● EXERCISE: Each line from the beginning of the data below through the line containing "Task: Click smiley icon for 동료들 글에 댓글 달아주기" should be repeated exactly, please.

Dataset entries:
━━━━━━━━━━
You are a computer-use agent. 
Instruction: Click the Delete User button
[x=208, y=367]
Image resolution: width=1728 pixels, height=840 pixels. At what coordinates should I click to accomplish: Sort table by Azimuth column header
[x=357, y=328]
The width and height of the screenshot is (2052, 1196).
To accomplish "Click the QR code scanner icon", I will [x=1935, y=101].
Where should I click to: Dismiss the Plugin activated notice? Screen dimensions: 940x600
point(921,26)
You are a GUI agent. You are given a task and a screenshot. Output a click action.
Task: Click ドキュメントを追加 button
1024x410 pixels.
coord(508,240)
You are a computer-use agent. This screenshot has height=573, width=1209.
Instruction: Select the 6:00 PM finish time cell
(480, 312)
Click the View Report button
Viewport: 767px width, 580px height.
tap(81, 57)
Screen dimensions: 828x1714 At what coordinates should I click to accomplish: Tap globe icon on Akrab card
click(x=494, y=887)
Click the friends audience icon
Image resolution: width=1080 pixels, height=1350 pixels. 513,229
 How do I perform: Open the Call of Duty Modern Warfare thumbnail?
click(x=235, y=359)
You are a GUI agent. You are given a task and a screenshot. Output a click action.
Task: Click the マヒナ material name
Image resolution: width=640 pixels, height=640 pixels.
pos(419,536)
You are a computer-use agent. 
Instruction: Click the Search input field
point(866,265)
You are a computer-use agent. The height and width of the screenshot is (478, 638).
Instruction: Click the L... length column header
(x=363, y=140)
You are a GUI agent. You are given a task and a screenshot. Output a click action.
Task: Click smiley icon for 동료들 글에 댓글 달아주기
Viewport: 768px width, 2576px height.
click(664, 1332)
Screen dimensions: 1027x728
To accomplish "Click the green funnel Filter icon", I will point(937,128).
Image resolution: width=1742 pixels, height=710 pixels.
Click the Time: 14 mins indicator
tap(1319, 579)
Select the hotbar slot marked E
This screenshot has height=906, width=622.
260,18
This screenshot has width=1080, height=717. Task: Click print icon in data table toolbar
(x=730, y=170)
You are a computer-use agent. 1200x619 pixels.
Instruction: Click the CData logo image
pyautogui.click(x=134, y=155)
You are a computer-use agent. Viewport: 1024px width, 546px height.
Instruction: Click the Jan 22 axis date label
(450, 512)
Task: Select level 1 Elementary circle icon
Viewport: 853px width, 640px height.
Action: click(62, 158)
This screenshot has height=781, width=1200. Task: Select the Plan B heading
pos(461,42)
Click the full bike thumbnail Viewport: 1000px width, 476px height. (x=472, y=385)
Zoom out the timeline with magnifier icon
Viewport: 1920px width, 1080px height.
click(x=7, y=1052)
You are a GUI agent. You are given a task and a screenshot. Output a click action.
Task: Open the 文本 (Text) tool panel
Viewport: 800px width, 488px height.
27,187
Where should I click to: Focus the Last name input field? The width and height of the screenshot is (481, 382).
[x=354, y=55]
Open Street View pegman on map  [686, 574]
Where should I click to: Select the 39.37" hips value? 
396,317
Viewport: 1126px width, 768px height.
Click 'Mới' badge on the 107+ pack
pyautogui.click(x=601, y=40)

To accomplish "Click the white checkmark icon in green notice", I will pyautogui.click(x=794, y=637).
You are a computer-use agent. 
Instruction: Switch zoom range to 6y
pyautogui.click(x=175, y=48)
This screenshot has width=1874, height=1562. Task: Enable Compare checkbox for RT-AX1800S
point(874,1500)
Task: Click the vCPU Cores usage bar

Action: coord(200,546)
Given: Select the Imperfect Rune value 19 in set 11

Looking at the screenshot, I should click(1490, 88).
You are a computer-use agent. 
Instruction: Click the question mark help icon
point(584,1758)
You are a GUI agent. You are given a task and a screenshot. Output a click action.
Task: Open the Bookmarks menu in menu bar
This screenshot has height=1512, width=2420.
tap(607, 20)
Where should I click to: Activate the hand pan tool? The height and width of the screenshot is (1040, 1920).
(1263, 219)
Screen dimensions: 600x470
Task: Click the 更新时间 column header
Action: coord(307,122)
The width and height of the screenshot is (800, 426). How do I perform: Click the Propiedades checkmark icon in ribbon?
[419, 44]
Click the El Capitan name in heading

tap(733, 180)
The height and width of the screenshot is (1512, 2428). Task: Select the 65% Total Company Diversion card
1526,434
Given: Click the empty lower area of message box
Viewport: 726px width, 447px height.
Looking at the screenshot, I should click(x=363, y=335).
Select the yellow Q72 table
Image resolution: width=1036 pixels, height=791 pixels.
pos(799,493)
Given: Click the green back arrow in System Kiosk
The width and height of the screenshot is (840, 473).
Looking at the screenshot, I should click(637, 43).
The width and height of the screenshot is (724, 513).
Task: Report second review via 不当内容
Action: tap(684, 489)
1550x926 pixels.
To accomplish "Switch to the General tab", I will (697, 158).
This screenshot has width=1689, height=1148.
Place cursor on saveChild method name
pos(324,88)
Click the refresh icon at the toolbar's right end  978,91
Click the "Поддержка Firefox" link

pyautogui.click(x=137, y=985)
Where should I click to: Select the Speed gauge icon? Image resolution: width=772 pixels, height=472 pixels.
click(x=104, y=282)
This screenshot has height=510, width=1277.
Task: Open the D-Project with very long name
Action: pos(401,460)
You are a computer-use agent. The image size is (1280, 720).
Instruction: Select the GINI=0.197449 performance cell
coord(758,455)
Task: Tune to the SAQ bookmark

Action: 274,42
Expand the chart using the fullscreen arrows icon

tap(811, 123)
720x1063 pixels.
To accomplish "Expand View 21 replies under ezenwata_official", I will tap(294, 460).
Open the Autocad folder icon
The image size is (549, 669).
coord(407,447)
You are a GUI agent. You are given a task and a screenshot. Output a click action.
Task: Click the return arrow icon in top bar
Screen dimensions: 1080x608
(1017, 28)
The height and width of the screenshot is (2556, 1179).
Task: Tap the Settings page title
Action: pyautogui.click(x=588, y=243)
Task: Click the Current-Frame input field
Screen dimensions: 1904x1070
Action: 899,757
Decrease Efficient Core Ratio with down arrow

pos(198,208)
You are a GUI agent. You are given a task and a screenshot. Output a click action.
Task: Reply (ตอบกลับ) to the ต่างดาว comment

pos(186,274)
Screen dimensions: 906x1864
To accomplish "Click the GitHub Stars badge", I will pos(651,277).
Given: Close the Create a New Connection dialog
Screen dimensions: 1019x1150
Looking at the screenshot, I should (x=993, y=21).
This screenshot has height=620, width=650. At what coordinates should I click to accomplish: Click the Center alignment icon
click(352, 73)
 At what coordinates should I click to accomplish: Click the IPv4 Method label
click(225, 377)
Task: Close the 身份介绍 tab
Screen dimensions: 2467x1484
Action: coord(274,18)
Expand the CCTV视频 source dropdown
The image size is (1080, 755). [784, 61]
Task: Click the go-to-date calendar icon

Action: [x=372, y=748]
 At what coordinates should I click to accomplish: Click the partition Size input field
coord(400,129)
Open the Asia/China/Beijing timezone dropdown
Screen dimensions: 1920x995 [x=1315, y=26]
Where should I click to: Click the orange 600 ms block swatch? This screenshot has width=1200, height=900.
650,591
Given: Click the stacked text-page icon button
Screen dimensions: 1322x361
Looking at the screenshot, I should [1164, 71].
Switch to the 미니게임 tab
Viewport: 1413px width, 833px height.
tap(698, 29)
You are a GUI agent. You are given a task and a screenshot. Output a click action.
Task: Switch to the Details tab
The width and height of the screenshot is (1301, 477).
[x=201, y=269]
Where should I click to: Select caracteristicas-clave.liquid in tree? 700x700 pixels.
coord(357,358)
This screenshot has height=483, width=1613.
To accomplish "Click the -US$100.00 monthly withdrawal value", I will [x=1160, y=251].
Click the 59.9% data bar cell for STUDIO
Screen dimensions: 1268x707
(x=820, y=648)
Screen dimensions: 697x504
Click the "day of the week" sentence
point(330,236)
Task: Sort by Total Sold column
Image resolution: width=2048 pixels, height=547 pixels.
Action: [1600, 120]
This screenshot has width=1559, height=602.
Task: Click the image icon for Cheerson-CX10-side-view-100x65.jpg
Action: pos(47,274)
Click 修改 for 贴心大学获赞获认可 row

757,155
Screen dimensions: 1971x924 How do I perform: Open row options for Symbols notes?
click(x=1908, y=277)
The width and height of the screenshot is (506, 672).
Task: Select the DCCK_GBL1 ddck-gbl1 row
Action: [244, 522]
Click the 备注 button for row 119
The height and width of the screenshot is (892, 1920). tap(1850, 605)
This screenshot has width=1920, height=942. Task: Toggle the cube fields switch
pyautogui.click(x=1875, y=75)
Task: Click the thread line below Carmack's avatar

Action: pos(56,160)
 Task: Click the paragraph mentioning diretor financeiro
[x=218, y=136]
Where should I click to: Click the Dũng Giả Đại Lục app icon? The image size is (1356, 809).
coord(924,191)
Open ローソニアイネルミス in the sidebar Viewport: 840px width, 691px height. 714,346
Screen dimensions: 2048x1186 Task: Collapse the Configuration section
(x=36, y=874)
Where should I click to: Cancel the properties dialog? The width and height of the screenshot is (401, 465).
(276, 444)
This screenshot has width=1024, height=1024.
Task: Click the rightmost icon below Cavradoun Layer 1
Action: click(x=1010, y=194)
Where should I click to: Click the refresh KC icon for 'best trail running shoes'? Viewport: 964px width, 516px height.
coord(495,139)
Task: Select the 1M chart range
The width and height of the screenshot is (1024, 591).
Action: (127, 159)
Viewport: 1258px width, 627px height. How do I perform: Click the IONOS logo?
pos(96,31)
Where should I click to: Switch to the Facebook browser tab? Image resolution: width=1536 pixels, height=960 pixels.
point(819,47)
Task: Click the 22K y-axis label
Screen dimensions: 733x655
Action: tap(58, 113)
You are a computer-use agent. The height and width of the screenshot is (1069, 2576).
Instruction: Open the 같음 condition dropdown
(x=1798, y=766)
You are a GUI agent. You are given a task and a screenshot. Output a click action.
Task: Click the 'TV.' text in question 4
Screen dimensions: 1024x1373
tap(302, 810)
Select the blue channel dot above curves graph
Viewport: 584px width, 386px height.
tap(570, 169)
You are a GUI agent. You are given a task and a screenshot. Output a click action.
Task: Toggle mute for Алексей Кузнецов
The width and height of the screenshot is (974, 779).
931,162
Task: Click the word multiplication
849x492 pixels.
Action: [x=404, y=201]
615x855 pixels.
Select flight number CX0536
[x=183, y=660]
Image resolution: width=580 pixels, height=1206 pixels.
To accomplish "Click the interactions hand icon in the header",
━━━━━━━━━━
● ANSWER SPACE:
You are a computer-use agent. 
Instruction: Click the Delete User button
[x=208, y=367]
Image resolution: width=1728 pixels, height=840 pixels. At what coordinates should I click to accomplish: Sort table by Azimuth column header
[x=357, y=328]
The width and height of the screenshot is (2052, 1196).
To accomplish "Click the QR code scanner icon", I will [x=1935, y=101].
Where should I click to: Dismiss the Plugin activated notice? Screen dimensions: 940x600
point(921,26)
You are a GUI agent. You are given a task and a screenshot. Output a click action.
Task: Click ドキュメントを追加 button
1024x410 pixels.
coord(508,240)
You are a computer-use agent. This screenshot has height=573, width=1209.
Instruction: Select the 6:00 PM finish time cell
(480, 312)
Click the View Report button
Viewport: 767px width, 580px height.
tap(81, 57)
Screen dimensions: 828x1714 At what coordinates should I click to accomplish: Tap globe icon on Akrab card
click(x=494, y=887)
Click the friends audience icon
Image resolution: width=1080 pixels, height=1350 pixels. 513,229
 How do I perform: Open the Call of Duty Modern Warfare thumbnail?
click(x=235, y=359)
You are a GUI agent. You are given a task and a screenshot. Output a click action.
Task: Click the マヒナ material name
Image resolution: width=640 pixels, height=640 pixels.
pos(419,536)
You are a computer-use agent. 
Instruction: Click the Search input field
point(866,265)
You are a computer-use agent. The height and width of the screenshot is (478, 638).
Instruction: Click the L... length column header
(x=363, y=140)
You are a GUI agent. You are given a task and a screenshot. Output a click action.
Task: Click smiley icon for 동료들 글에 댓글 달아주기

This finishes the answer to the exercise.